The overall message is swamping the students with the devices before the virtual e-learning infrastructure is in place pedagogy well on the way to changing (obvious chicken and egg argument here) has often led to a flop- the teachers don't ask the children to bring and use the devices, the children stop bringing them, the teachers can't ask them to use them and the downward spiral continues.

We've held back on getting every child a device (whether that be us buy or help parents buy) and gone for a hybrid system of our school devices and policies/ technical set up to let children use their own devices but I see this as a stepping stone to each child carrying their own rather than unsustainable hardware refreshes for computers not used in evenings, weekends and holidays. This is because we have normalised the place of the virtual school in many areas of the school to the lack of access to 1:1 is now holding us back not the harder issues to crack of virtual infrastructure, staff confidence and pedagogical change.

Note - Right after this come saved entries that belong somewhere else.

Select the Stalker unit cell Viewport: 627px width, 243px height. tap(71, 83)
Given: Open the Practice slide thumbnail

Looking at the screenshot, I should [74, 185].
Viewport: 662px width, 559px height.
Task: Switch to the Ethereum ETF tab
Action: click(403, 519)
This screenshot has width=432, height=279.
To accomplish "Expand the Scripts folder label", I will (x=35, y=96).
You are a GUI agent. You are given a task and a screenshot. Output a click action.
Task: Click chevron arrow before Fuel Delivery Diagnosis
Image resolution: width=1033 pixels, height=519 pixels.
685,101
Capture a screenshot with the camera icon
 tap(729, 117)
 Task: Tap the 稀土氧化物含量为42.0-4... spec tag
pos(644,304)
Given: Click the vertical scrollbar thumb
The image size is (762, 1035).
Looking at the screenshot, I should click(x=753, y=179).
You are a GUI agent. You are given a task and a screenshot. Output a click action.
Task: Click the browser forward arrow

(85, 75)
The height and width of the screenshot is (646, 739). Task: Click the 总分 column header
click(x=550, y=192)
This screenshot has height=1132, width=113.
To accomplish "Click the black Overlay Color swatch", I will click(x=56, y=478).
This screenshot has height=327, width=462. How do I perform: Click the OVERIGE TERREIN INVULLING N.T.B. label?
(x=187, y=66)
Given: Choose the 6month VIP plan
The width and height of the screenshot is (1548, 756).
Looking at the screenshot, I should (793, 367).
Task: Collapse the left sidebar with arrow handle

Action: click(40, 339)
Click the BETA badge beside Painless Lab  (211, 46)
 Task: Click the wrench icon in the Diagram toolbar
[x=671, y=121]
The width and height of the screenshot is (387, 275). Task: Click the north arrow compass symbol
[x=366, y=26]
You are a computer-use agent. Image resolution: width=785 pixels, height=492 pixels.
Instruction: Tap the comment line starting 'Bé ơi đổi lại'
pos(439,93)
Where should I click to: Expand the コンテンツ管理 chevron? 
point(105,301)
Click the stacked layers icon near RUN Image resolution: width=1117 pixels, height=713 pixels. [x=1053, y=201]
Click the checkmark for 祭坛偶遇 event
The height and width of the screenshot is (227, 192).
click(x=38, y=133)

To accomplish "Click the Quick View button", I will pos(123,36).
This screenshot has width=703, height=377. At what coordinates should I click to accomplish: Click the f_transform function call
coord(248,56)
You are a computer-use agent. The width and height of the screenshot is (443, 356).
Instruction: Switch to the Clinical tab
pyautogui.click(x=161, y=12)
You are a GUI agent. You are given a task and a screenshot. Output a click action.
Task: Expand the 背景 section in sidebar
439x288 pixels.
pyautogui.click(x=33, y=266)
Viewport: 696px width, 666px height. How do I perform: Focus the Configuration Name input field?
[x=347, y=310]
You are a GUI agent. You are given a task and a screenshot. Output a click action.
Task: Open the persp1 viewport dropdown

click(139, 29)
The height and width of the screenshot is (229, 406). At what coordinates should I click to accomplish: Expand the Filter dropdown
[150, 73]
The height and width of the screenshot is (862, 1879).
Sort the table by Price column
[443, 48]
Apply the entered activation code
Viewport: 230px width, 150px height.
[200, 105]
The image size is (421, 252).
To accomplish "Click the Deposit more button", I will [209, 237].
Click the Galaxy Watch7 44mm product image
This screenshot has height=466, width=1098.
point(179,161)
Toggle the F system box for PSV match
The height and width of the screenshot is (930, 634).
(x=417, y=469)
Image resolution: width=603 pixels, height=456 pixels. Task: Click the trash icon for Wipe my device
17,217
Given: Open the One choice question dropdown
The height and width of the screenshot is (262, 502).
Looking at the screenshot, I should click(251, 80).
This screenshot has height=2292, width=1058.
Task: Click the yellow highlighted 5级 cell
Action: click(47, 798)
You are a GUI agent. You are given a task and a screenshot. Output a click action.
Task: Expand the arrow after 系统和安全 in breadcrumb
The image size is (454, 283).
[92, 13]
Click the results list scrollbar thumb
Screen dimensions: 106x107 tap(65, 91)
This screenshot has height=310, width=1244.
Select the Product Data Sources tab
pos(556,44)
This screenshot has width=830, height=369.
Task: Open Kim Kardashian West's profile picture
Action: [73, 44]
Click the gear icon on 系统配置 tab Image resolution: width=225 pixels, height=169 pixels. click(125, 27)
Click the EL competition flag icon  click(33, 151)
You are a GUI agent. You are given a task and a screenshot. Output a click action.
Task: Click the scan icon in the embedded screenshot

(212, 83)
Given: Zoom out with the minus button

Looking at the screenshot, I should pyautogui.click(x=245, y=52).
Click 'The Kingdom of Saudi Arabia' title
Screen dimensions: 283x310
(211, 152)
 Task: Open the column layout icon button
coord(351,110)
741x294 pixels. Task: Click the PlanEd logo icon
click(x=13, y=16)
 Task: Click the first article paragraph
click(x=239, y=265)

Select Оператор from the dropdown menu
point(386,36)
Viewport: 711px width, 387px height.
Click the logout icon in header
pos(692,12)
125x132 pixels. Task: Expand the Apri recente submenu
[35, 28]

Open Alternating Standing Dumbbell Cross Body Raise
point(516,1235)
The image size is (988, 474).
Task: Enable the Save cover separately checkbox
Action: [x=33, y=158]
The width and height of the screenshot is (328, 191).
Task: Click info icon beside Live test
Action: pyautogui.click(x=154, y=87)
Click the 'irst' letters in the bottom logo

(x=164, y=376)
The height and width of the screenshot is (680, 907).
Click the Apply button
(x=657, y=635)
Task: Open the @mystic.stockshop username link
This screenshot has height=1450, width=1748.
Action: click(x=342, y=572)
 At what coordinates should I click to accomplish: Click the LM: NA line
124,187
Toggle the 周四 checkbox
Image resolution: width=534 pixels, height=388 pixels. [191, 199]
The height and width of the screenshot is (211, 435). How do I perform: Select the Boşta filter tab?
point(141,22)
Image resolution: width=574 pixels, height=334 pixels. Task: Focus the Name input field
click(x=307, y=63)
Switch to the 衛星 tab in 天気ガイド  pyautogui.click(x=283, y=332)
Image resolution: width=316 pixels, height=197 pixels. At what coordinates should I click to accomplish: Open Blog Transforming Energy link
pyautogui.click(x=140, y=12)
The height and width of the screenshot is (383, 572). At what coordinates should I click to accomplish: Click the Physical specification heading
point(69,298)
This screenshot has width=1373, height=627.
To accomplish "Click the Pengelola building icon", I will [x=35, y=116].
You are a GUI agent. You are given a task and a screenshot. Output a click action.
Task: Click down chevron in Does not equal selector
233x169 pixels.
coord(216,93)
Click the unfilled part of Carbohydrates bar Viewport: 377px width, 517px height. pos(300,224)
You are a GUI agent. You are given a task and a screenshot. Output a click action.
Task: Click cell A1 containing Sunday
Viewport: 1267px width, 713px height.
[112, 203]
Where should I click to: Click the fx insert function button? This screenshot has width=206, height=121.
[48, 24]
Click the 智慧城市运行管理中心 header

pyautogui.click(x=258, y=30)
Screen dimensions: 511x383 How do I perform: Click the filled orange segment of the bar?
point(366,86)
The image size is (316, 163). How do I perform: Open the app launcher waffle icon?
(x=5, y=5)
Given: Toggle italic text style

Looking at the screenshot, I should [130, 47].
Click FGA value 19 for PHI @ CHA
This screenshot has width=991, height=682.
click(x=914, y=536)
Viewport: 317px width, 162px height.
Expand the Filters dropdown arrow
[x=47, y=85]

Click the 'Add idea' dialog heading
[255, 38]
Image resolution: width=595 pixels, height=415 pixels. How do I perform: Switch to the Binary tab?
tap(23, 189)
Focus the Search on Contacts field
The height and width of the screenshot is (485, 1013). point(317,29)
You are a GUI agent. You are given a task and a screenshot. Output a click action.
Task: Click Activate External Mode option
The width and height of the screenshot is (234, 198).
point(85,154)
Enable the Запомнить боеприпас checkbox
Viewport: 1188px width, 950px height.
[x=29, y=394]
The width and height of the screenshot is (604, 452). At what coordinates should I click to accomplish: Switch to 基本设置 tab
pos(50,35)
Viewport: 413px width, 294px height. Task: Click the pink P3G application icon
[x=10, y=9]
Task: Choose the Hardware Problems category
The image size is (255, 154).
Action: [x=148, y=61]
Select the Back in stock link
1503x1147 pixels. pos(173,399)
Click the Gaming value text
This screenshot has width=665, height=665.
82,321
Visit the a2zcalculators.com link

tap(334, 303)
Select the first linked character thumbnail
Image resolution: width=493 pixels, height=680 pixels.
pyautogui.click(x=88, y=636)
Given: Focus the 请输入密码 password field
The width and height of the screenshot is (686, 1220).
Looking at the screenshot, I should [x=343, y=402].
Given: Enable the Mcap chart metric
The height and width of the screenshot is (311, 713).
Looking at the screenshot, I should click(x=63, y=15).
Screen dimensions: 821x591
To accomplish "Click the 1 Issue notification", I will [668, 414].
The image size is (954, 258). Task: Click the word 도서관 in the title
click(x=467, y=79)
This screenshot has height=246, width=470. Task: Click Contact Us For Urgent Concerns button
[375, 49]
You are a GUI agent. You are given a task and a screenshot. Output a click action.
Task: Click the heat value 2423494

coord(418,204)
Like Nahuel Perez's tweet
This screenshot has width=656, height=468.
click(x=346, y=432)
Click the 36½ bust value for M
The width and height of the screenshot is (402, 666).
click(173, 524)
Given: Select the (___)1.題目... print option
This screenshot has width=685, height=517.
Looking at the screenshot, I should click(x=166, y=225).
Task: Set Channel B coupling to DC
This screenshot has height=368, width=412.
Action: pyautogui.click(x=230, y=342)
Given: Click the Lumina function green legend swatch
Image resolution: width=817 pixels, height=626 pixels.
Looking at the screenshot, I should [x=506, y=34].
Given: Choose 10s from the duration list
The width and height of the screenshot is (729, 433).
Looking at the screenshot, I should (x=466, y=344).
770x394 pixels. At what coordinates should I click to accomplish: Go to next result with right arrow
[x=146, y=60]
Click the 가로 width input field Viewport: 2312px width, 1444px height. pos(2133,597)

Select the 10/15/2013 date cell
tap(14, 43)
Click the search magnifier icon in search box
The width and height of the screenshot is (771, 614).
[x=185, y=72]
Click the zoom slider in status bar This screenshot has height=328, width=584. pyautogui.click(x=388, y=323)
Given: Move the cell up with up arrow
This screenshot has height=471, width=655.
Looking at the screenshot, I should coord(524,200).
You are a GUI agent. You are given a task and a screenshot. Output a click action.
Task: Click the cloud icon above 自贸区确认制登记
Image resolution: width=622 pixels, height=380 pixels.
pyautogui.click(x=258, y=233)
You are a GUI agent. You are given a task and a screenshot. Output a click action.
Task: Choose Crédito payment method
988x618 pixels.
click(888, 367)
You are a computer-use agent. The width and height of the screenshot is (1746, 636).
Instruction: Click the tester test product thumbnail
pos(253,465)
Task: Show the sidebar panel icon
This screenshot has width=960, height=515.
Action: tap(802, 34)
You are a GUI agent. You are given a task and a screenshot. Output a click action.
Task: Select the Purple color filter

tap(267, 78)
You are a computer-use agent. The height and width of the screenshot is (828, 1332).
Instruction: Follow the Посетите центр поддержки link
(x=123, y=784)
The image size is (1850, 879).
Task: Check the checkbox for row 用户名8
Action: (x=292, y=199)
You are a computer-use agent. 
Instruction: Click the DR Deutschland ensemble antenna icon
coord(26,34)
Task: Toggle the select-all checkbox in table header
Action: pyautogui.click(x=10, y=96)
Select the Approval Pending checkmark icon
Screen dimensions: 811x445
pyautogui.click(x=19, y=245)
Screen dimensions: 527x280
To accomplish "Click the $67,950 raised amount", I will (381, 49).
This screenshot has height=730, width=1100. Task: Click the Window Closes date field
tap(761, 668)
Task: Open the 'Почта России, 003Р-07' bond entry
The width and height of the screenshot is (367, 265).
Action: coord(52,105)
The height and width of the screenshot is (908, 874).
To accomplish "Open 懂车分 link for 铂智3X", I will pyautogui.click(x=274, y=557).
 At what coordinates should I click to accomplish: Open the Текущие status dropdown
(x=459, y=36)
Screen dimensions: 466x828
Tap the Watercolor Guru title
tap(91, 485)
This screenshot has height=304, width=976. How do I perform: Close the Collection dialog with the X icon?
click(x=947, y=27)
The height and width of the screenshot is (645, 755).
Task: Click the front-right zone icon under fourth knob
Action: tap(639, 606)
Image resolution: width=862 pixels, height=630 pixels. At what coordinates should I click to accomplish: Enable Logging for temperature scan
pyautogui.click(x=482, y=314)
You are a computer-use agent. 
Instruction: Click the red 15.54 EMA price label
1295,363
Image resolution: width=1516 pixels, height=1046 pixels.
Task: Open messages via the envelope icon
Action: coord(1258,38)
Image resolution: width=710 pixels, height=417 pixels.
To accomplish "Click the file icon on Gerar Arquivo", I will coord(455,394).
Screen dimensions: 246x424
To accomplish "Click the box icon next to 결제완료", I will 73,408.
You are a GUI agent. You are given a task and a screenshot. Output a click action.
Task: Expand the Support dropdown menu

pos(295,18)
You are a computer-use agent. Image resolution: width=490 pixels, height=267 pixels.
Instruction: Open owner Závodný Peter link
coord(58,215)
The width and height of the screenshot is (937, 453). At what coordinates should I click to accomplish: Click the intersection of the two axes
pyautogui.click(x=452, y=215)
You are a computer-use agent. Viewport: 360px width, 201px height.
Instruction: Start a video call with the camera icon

The other big issue is the choice of hardware- I've met with Apple resellers who have shown me clever software for managing a school wide fleet of iPads but obviously they are expensive and a departure from the largely windows/ PC architecture of most schools. We feel the new generation of netbooks, perhaps with flip over screens, ultra fast boot to browser etc have the flexibility to serve curriculum area who all want something different. The tablet market is moving fast though...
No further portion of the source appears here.